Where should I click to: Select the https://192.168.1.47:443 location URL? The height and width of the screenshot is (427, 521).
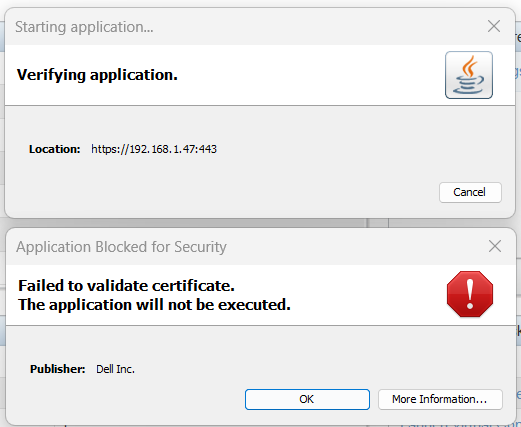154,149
--
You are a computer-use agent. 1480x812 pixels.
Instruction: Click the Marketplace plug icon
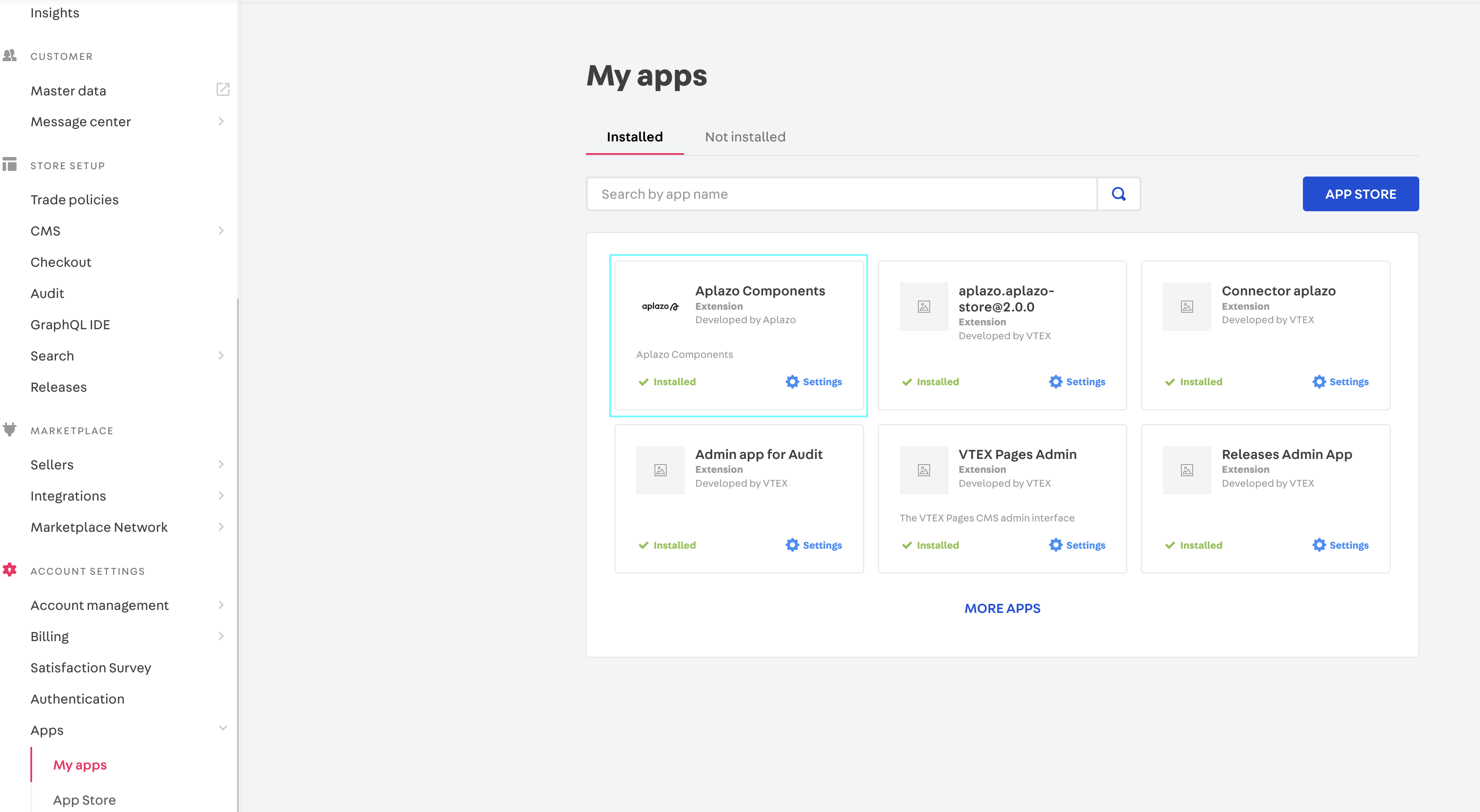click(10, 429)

= WORK REQUIRED =
Arrange the stretch of lines in the records above, from the line containing "You are a computer-use" through the line containing "click(10, 429)", as a Markdown table with the columns Row and Record text. Omit blank lines and leave the pictures out.

= COMPLETED TASK =
| Row | Record text |
|---|---|
| 1 | You are a computer-use agent. 1480x812 pixels. |
| 2 | Instruction: Click the Marketplace plug icon |
| 3 | click(10, 429) |